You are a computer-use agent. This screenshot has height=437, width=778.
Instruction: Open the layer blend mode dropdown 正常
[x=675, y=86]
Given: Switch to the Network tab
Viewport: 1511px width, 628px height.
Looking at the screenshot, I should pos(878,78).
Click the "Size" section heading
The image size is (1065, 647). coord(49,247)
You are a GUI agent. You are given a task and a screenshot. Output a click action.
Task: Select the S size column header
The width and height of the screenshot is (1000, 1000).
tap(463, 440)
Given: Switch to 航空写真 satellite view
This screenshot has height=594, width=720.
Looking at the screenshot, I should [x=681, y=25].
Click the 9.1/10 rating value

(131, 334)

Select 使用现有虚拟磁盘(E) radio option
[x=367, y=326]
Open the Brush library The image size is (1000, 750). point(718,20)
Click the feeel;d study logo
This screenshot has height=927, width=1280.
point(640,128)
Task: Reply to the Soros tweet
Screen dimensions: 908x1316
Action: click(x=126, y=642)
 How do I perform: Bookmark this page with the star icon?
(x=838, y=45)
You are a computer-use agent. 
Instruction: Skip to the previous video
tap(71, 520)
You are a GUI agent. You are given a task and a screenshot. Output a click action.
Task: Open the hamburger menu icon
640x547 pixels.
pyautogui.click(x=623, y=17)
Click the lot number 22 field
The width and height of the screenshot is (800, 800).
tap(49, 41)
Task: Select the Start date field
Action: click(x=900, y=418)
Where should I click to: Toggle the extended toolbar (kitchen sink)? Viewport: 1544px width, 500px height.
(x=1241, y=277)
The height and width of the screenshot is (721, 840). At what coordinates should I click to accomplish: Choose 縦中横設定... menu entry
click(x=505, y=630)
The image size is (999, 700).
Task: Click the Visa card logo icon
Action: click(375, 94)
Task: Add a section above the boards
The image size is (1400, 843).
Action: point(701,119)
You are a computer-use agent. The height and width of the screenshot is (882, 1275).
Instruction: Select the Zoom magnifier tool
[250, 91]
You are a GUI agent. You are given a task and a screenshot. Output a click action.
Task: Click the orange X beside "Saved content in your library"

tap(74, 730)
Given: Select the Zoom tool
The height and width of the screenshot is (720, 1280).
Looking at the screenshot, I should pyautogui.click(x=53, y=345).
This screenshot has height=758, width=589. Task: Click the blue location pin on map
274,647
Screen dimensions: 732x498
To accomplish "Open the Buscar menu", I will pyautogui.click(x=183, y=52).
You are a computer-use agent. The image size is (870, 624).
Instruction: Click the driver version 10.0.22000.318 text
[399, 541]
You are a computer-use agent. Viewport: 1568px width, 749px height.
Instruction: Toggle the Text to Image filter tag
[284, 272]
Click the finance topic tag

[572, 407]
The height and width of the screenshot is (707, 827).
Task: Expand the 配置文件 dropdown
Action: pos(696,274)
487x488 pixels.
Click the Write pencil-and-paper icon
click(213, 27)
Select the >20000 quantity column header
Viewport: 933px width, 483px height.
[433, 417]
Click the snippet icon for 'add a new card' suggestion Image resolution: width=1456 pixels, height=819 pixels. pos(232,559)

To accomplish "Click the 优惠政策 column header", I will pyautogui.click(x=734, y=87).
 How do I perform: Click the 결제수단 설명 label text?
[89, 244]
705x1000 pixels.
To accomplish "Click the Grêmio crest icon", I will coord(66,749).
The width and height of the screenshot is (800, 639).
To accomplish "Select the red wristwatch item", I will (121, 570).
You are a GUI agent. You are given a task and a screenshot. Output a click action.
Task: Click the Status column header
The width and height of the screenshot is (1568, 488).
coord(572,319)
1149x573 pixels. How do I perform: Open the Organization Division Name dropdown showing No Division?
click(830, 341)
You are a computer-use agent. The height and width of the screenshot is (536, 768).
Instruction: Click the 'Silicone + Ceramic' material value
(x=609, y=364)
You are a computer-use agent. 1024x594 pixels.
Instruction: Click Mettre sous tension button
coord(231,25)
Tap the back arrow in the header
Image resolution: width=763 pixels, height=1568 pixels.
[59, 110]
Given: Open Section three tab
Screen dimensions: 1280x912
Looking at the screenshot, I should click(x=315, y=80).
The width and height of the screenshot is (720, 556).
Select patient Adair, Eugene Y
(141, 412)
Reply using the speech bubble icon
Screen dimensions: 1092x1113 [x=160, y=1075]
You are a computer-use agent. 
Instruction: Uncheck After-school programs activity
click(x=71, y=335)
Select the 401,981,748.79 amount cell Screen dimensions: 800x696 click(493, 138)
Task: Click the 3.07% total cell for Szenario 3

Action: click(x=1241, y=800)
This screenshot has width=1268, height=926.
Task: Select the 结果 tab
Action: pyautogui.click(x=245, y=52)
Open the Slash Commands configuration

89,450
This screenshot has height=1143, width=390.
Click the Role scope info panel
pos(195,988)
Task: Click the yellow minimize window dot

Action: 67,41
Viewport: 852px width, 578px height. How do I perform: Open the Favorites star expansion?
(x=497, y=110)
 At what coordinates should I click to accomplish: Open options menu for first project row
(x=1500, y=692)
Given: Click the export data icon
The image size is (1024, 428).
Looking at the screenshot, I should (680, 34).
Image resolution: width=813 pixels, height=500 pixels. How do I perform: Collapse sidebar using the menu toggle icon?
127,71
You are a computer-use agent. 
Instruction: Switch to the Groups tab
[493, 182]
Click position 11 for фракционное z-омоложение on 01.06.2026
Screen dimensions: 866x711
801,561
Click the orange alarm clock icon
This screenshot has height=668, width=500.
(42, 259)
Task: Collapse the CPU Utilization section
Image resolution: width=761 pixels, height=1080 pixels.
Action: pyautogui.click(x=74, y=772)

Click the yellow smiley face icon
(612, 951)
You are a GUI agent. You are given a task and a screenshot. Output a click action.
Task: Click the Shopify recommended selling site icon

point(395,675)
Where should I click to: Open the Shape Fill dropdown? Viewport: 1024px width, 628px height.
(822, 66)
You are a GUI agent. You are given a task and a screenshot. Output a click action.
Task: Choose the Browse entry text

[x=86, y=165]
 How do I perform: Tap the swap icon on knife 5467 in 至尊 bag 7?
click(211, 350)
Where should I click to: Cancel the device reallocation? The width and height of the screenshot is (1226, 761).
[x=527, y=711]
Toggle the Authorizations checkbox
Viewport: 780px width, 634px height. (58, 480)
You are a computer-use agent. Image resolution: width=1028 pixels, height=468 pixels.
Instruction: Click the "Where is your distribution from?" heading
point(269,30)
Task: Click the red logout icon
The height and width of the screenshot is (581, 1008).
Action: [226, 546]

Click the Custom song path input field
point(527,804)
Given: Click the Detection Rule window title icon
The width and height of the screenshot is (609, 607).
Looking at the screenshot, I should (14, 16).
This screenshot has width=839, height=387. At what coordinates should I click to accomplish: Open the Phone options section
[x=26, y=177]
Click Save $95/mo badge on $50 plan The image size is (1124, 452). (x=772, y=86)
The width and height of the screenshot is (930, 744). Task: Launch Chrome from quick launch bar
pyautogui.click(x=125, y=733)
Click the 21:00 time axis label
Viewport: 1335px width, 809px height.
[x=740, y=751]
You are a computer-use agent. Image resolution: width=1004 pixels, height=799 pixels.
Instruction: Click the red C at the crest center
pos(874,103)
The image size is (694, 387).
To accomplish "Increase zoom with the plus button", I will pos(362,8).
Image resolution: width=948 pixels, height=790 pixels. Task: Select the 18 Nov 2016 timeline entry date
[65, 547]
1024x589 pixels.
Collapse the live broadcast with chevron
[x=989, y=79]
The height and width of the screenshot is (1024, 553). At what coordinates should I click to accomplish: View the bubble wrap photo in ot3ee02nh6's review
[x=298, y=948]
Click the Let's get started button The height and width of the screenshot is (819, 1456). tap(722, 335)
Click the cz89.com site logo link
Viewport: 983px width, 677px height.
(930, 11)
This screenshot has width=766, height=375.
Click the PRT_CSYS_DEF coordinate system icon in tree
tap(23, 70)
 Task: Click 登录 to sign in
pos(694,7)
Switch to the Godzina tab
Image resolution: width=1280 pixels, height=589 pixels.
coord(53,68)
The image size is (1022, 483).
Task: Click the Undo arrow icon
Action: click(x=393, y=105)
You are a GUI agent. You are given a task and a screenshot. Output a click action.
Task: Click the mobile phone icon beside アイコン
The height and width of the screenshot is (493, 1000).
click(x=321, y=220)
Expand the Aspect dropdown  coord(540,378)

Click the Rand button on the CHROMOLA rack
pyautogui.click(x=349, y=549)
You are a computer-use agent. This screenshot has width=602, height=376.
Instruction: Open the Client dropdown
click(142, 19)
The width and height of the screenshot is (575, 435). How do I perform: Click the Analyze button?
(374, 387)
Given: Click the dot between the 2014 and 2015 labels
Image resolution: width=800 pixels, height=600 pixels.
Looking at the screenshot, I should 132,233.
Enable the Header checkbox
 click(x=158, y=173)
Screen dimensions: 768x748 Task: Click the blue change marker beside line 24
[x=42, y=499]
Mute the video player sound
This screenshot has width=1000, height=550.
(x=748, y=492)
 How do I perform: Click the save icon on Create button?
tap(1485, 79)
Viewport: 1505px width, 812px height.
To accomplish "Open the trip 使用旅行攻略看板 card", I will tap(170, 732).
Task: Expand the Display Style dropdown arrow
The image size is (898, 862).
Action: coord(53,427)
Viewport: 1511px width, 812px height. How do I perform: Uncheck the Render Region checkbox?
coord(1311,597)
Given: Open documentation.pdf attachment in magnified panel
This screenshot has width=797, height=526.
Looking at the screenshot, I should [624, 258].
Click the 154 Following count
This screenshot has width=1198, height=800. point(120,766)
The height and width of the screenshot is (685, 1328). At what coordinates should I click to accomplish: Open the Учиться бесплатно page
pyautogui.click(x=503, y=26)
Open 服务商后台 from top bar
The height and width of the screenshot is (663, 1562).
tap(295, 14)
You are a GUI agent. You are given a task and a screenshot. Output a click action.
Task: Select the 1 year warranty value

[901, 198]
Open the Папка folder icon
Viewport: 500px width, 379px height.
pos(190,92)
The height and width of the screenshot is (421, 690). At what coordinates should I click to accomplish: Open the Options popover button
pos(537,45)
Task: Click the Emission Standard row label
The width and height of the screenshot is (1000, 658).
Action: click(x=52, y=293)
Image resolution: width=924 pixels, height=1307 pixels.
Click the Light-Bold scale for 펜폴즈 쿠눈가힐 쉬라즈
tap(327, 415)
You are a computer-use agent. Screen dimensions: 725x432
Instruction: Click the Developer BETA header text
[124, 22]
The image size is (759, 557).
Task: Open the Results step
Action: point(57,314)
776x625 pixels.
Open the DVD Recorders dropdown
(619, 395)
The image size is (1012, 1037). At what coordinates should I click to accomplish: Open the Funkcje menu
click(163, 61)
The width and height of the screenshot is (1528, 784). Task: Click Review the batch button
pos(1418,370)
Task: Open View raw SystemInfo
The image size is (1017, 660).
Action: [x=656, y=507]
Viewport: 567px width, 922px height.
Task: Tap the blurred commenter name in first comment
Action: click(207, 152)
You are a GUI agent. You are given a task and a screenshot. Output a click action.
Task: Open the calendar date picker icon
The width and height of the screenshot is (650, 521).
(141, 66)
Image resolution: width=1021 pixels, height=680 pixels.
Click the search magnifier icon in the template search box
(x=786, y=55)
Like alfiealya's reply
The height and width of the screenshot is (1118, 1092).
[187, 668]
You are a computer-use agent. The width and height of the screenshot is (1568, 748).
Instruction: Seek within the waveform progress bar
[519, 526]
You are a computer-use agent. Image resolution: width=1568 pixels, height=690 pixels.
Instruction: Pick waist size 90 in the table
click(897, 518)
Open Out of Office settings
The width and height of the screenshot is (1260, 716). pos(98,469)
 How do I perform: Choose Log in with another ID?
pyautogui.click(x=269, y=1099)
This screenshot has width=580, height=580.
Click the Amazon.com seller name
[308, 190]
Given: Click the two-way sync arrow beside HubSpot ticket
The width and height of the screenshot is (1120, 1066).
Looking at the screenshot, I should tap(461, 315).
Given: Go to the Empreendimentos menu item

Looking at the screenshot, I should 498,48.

* * * *

Start at the first line of the entries and stop at the line that contains "Task: Open the hamburger menu icon". Repeat every line in that span exactly, and nothing beyond it.

You are a computer-use agent. This screenshot has height=437, width=778.
Instruction: Open the layer blend mode dropdown 正常
[x=675, y=86]
Given: Switch to the Network tab
Viewport: 1511px width, 628px height.
Looking at the screenshot, I should pos(878,78).
Click the "Size" section heading
The image size is (1065, 647). coord(49,247)
You are a GUI agent. You are given a task and a screenshot. Output a click action.
Task: Select the S size column header
The width and height of the screenshot is (1000, 1000).
tap(463, 440)
Given: Switch to 航空写真 satellite view
This screenshot has height=594, width=720.
Looking at the screenshot, I should [x=681, y=25].
Click the 9.1/10 rating value

(131, 334)

Select 使用现有虚拟磁盘(E) radio option
[x=367, y=326]
Open the Brush library The image size is (1000, 750). point(718,20)
Click the feeel;d study logo
This screenshot has height=927, width=1280.
point(640,128)
Task: Reply to the Soros tweet
Screen dimensions: 908x1316
Action: click(x=126, y=642)
 How do I perform: Bookmark this page with the star icon?
(x=838, y=45)
You are a computer-use agent. 
Instruction: Skip to the previous video
tap(71, 520)
You are a GUI agent. You are given a task and a screenshot. Output a click action.
Task: Open the hamburger menu icon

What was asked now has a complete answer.